> _REQUISITOS DO EXERCÍCIO_:
1/ No texto sobre o calendário das emendas parlamentares, quem Hugo Motta escolheu para relatar o projeto da LDO de 2026?
2/ Prossiga com o texto sobre o calendário das emendas parlamentares, começando logo após a última frase.

> _TEXTO DE ORIGEM_:
>>>>
A cúpula do Congresso planeja aprovar um calendário que obrigará o governo Lula (PT) a executar as emendas parlamentares ao Orçamento antes da eleição de 2026.
O objetivo é potencializar o uso desses recursos bilionários nas campanhas dos atuais deputados e senadores, seja para reeleição ou para concorrer a outros cargos, de acordo informações colhidas pela reportagem com três pessoas envolvidas no tema.
O movimento ocorre após o presidente da Câmara dos Deputados, Hugo Motta (Republicanos-PB), romper um acordo com o PT e não entregar ao partido a relatoria do projeto da LDO (Lei de Diretrizes Orçamentárias) de 2026, que estabelece as balizas para a execução das despesas do ano seguinte.
No lugar, Motta escolheu o deputado Gervásio Maia (PSB-PB). Ele ofereceu como prêmio de consolação ao PT a relatoria da medida provisória de aumento dos impostos sobre bets, fintechs e investimentos hoje isentos de Imposto de Renda.
Embora seja um fiel aliado do presidente Lula, Gervásio Maia é também muito amigo do presidente da Câmara e foi escolhido com a missão de elaborar o calendário para pagamento de emendas.
O deputado do PSB foi procurado, mas não respondeu até a publicação desta reportagem. Motta não quis comentar.
O governo ainda não foi avisado sobre a proposta, mas interlocutores do presidente dizem confiar que Maia fará algo combinado com o Palácio do Planalto, já que é um aliado. O Executivo até estaria disposto a discutir um cronograma que considere o período eleitoral, mas não quer que isso conste na lei.
Em 2023, o deputado Danilo Forte (União Brasil-CE) foi o relator da LDO e inventou o calendário das emendas. Lula vetou, e o Congresso concordou sob a condição de que o governo respeitaria o cronograma, mas as decisões do STF (Supremo Tribunal Federal) por mais transparência bloquearam a execução das verbas no segundo semestre.
A visão do governo, de acordo esse interlocutor, é de que estabelecer o calendário em lei engessará o Executivo, que fica sem margem de manobra em caso de frustração de receitas, e ainda prejudica politicamente o presidente, ao obrigar que essas verbas tenham prioridade no fluxo de pagamentos em detrimento dos investimentos dos ministérios.
<<<<
> _LINHAS DE DADOS_:
>>>>
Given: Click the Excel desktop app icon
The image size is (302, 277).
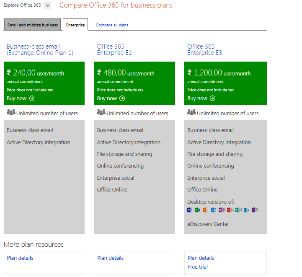Looking at the screenshot, I should coord(198,210).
<<<<
> _LISTA DE RESPOSTAS_:
1/ O deputado Gervásio Maia (PSB-PB).

2/
Integrantes do centrão dizem que o calendário é uma alternativa para evitar que o governo só dê andamento às emendas após o período eleitoral e, com isso, diminua a influência das verbas na eleição. O dinheiro é direcionado para prefeitos e governadores em troca de apoio e também com a expectativa de que as obras resultantes dos repasses rendam votos.
Além disso, é uma forma do centrão impedir que o governo priorize seus aliados antes da eleição e deixe para o fim do ano a liberação das verbas de quem apoiar outras candidaturas presidenciais contra Lula —o que quase todos os partidos de centro e centro-direita já anunciaram que vão fazer no próximo ano.
Dois parlamentares disseram à Folha que a proposta de calendário ainda não está pronta, mas já foi encomendada aos técnicos que trabalham no parecer do projeto. Há duas alternativas em elaboração, que serão levadas a Hugo Motta na próxima semana.
O objetivo principal é que as emendas individuais e de bancada sejam empenhadas ainda no primeiro semestre, para evitar as vedações do período eleitoral. O empenho é a primeira fase da execução orçamentária e se refere à reserva de recursos para pagar uma despesa.
Além disso, a ideia é obrigar que o governo pague até setembro as transferências especiais para prefeituras e governos estaduais, conhecidas popularmente como "emendas Pix". A eleição de deputados e senadores ocorrerá em 4 de outubro de 2026, junto com o primeiro turno da disputa para governador e presidente.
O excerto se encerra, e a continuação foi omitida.